# Sin, Cos, then?

I hope this random thought is on topic. If not please notify me before penalising me for it.

I have reflected that Sin and Cos provide answers for trigonometry problems with cartesian pairs on a 2D plane inside a unit circle.

Why stop there?

Is there a further similar function which adds the z axis so problems can be solved in 3D, inside a unit sphere? If there isn't, is there an explanation for why?

• – Mauro ALLEGRANZA Jan 30 at 14:49
• Check out "solid trigonometry": mathworld.wolfram.com/SolidAngle.html – user247327 Jan 30 at 14:53
• The history of the move from two dimensions to three is an interesting one and led Hamilton to discover the Quaternions. Also observe that rotations of a sphere are possible with an infinite number of axes and that the central involution (reflection in the centre) has determinant $-1$ in three dimensions.
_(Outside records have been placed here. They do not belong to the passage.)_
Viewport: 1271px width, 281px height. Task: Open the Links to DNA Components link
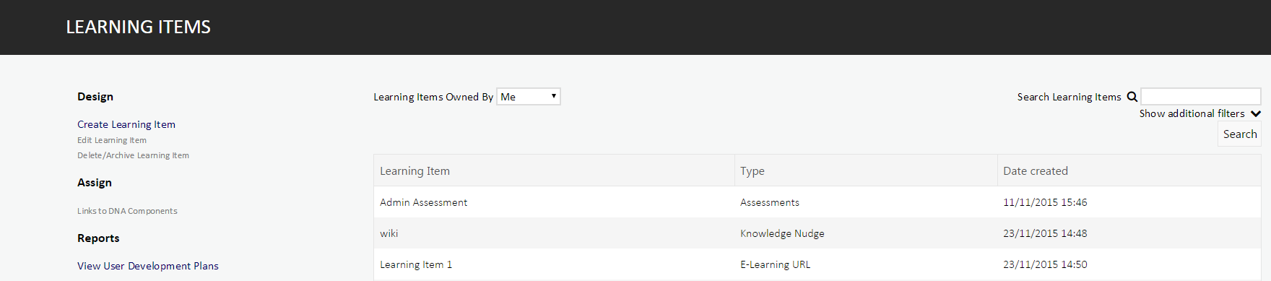[127, 211]
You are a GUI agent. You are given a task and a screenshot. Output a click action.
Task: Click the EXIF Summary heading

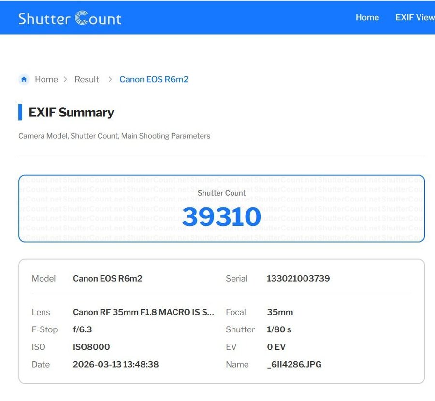pyautogui.click(x=71, y=112)
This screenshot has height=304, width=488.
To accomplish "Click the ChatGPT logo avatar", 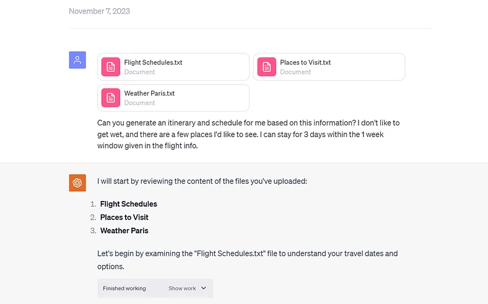I will 77,183.
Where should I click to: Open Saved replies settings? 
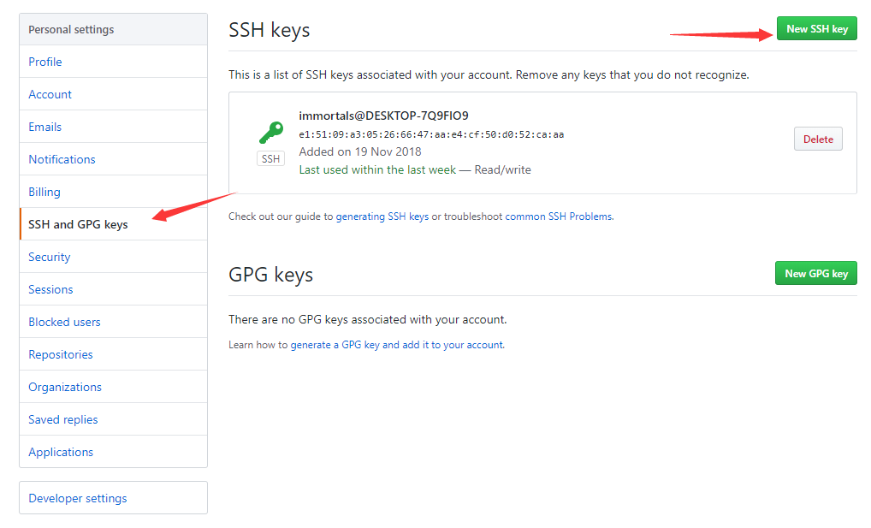coord(63,419)
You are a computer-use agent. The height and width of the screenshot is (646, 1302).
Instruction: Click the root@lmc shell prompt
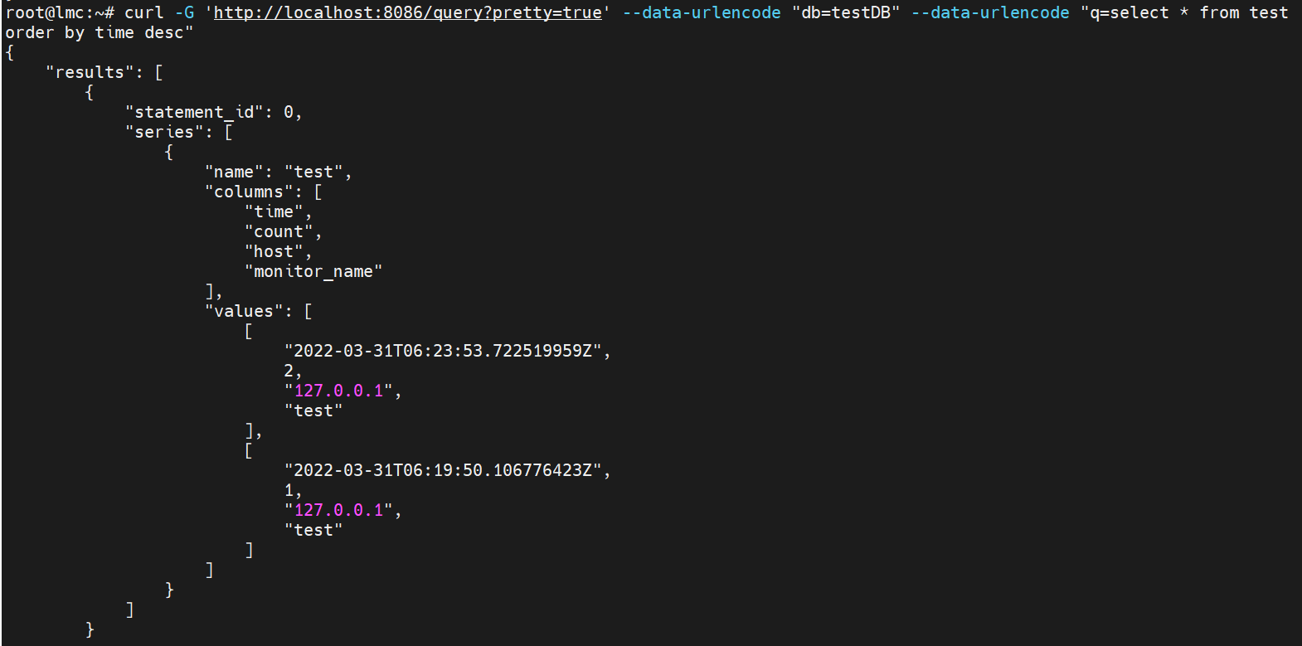click(x=60, y=12)
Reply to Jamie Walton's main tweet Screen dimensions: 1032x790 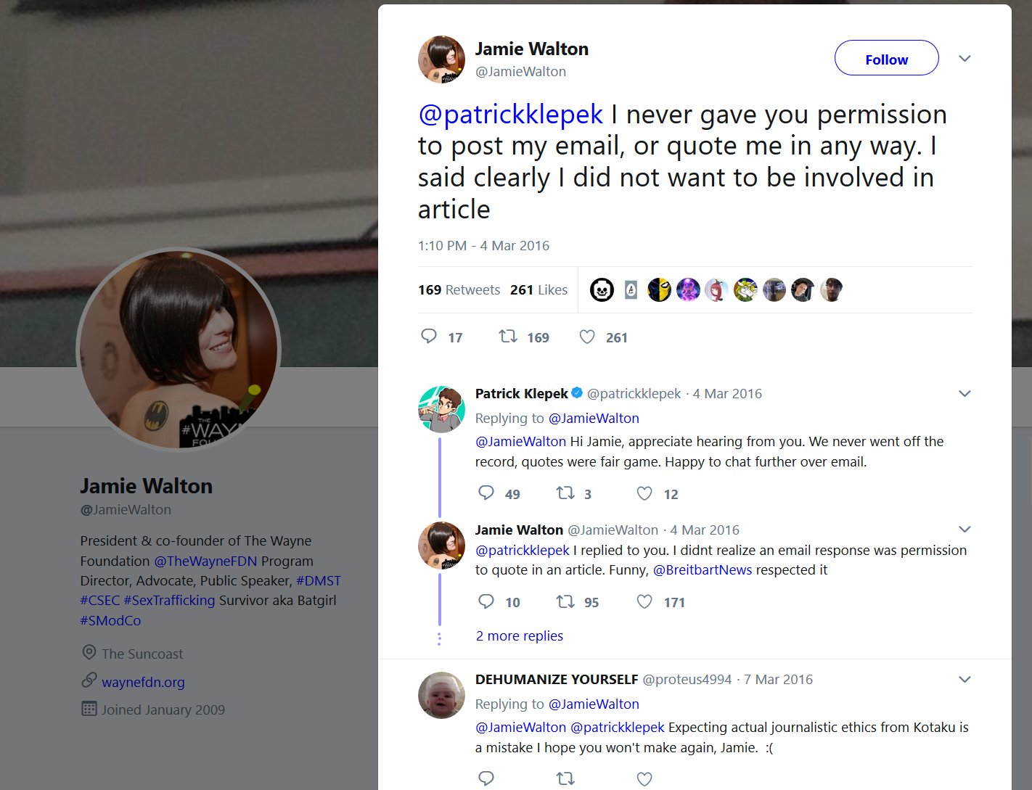(x=429, y=336)
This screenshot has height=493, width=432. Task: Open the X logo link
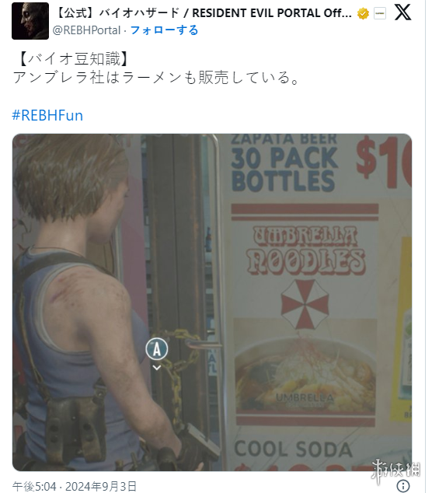tap(402, 13)
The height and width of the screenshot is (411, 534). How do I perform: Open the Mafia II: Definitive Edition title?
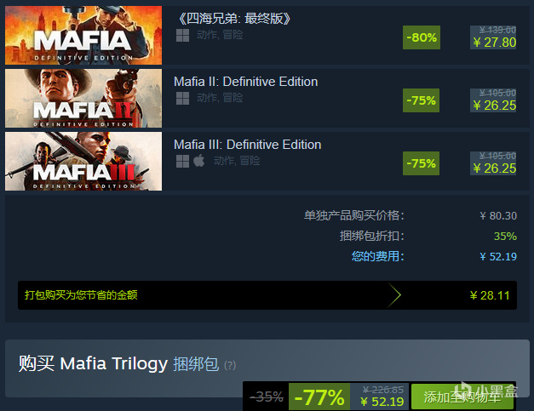pyautogui.click(x=245, y=82)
None of this is precisely on your point, but it shows some issues which arise in finding the most convenient way to work with a sphere in contrast to a circle. – Mark Bennet Jan 30 at 15:07

In spherical co-ordinates each point in $$\mathbb{R}^3$$ has a distance from the origin $$r$$ and two angles $$\theta$$ and $$\phi$$. This is analogous to polar co-ordinates in $$\mathbb{R}^2$$ except there are two angles instead of one.
Converting to Cartesian co-ordinates, the $$x,y,z$$ co-ordinates of a point are functions of $$r$$ and the two angles:
$$(x,y,z) = \left(rf(\theta, \phi), \space rg(\theta, \phi), \space rh(\theta, \phi) \right)$$
but, as it happens, the functions $$f,g,h$$ can be expressed simply in terms of $$\sin$$ and $$\cos$$:
$$f(\theta, \phi)=\sin (\theta) \cos (\phi) \\ g(\theta, \phi)=\sin (\theta) \sin (\phi)\\ h(\theta, \phi)=\cos (\theta)$$
As far as I know the functions $$f, g, h$$ have never been given specific names.